Matthew: Connor Trinneer really nailed the range of emotions he was called upon to create. I believed his annoyance, his stubborn persistence, and his eventual warming to Malcolm's frailties.  Dominic Keating has the more challenging role, perhaps, laboring to show emotion under a layer of reserve. I think his best scenes were probably when he was flirting with T'Pol, or when he was drunk. He still seemed emotionally stiff, but was able to indicate that his emotional shields had failed due to extenuating circumstances.

Production Values

Kevin: This is the ur-bottle show. And I will say, maybe even more than the bridge, the shuttle does a great job of bridging the gap between NASA era command modules and the TOS era designs. 

Matthew: The shuttle pod interior is surprisingly great. It is more confining than a TOS shuttle (as it should be) and yet there was something of visual interest in basically every frame. It felt like a real place, and a real spaceship, which really heightened the drama. My only criticism is the buttons Reed was using to rewind and advance his log recordings. We got a close-up of them and they seemed to have nonsense labels as opposed to playback labels. The only question I have is whether mashed potatoes could really withstand the pressure differential involved in a micropuncture of the hull.

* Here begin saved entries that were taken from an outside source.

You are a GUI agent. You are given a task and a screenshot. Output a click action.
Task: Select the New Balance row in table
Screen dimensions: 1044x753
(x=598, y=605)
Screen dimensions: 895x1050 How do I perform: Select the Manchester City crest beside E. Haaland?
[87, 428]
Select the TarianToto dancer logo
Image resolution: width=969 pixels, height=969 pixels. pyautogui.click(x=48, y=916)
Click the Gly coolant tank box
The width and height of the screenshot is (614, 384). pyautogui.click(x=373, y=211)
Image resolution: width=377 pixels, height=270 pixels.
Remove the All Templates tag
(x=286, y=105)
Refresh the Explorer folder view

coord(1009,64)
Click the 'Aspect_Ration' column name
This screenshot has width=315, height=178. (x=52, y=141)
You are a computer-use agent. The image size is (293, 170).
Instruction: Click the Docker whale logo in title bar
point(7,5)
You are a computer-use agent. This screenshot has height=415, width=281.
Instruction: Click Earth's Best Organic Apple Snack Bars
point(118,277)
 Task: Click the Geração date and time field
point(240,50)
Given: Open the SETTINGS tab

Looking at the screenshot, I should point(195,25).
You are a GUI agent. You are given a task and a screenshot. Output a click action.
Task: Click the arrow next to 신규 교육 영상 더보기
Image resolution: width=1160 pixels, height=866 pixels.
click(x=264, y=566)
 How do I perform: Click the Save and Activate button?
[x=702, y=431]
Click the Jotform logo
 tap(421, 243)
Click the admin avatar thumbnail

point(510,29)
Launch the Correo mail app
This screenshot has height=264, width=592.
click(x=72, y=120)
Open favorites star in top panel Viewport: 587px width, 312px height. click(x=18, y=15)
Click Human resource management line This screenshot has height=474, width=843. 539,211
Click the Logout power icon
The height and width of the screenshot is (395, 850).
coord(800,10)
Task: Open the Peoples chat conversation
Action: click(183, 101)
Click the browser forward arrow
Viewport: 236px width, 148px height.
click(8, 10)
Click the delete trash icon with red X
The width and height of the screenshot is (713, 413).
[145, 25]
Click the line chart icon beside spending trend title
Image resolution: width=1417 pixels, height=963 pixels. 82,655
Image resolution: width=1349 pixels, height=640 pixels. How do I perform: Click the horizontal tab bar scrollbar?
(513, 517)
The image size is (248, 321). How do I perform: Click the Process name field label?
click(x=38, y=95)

Kevin: So I think the decision to prove the Enterprise was fine too early holds this back from a five. It's just wasted time full of technobabble and undercuts the drama the scene on the shuttle is trying to build. But that's a comparatively small problem with the three act play going on in the shuttle is that well realized. Do I really wish they had made Reed gay or bi off of this episode? Sure. But I will content myself with what I am sure is an absolute library full of slash fiction set in and around this episode. For otherwise being a well realized, eminently watchable human drama, this gets a 4 from me.*

Matthew: I think this is somewhere in 3 or 4 territory, as I agree the basic setup and structural choice undercut some drama. They could have gone harder core with the absurdity of some space deaths (such as the Apollo 1 crew dying on Earth during a test) or they could have held the "mystery" out for longer. But the character work works, and the acting really carried the day. SO I think this just squeaks into a 4, for a total of 8.

*But seriously, if they had the stones to make Reed queer, I would have given this episode a 6.

1 comment:

  1. I think this episode epitomizes a lot of the first two seasons of ENT (minus the Temporal Cold War arc, about which, well, the less I say the better.)

    It showcases great acting. There are seriously capable actors on board, and letting them do their stuff works.

    It correctly places the show between today and TOS (including visually as you point out). It's dangerous out there from simple vacuums and stuff hitting the vessel and puncturing it. And there is only so much breathable air on board, and you may have to improvise with the equivalent of chewing gum. (At least that made the food acceptable to Chekov, I guess.)

    And finally, it needs a little more polish in the writing. It reaches for the sexy when there's no call for it, it could be more audacious as TOS was, and the structure is a little clunky at times (all of which I agree with you on).

    At any rate, a highlight of the season, and I think the series. Though not entirely for the good.